Un hecho insoslayable es que este hombre luchó contra viento y marea, yendo y viniendo de un confín al otro del saber, analizando, polemizando, enfrentando el dolor bajo el signo del amor. Lacan mostró la jerarquía del caballero tierno por momentos, terrible e intrépido en otros. Sus actos se arriesgaron hasta la locura, pero regresó de ella con la exigencia de palabras plenas de sabiduría. Jacques Lacan echó a volar una era incomparable, trazando la diferencia con el artista por ese compromiso de riesgo de una práctica analítica, donde un ser se determina.
Desde 1942 vivió en un departamento en el número 5 de la rue de Lille del VIIº arrondissement, declarado monumento histórico (como la casa de Sigmund Freud en Viena). En esa morada, analistas–colegas, pacientes y notables de la cultura universal se cruzaron en su escalera.
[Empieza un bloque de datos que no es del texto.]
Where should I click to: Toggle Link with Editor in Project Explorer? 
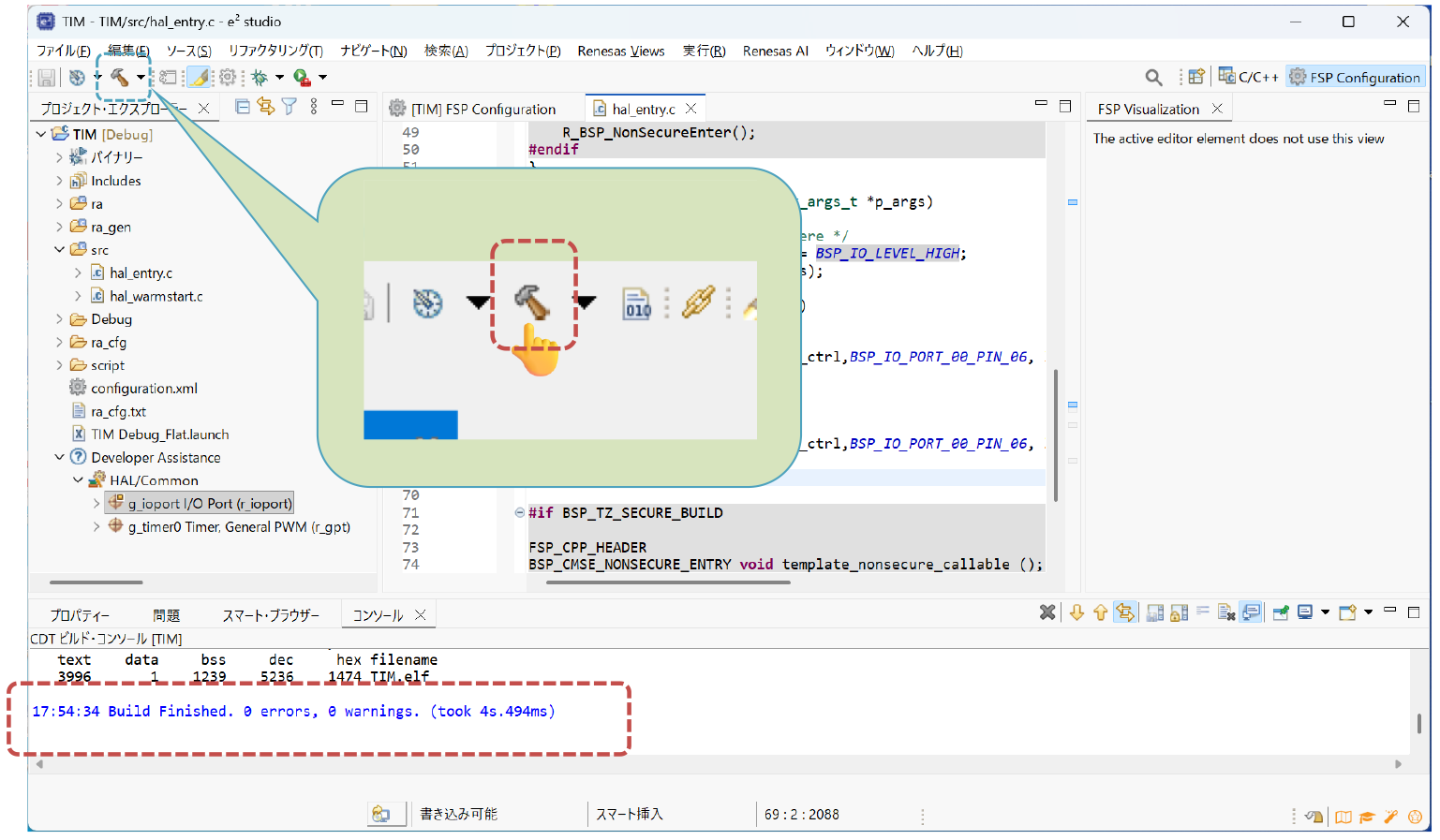point(266,107)
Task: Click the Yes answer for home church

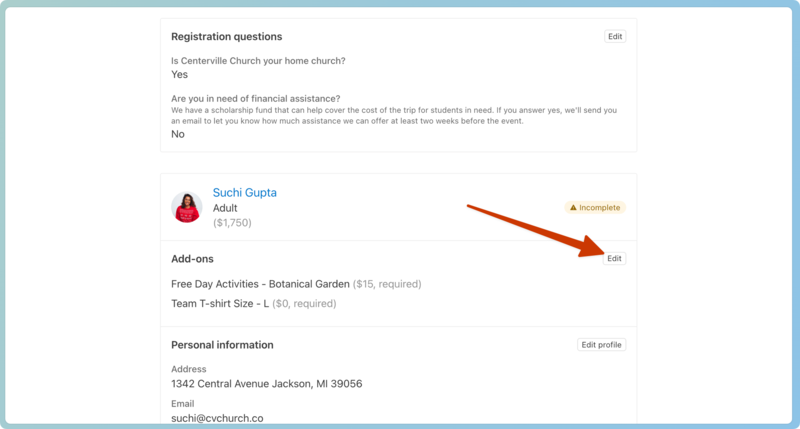Action: tap(180, 75)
Su marca envolvió al cine, pasando por las artes plásticas, para anclar en la literatura.
Recuerdo el alba del miércoles 9 de septiembre de 1981, cuando la llamada de Ginette Michaud, otra de sus antiguas discípulas, me anunció que Jacques Marie Lacan había muerto. Imaginé las hojas de los marroniers de su patio mustias, imaginé los ventanales de su alcoba plegándose, en ese espacio de duelo donde se albergaría la irreversible transformación del psicoanálisis. Ahora resuena el clamor por otro pensamiento centelleante. Por eso, seguramente, la comunidad analítica francesa decidió engalanarse con festejos editoriales para el centenario de este nacimiento. Festejos de la letra escrita, donde reside un eterno retorno al misterioso arte de lo inconsciente.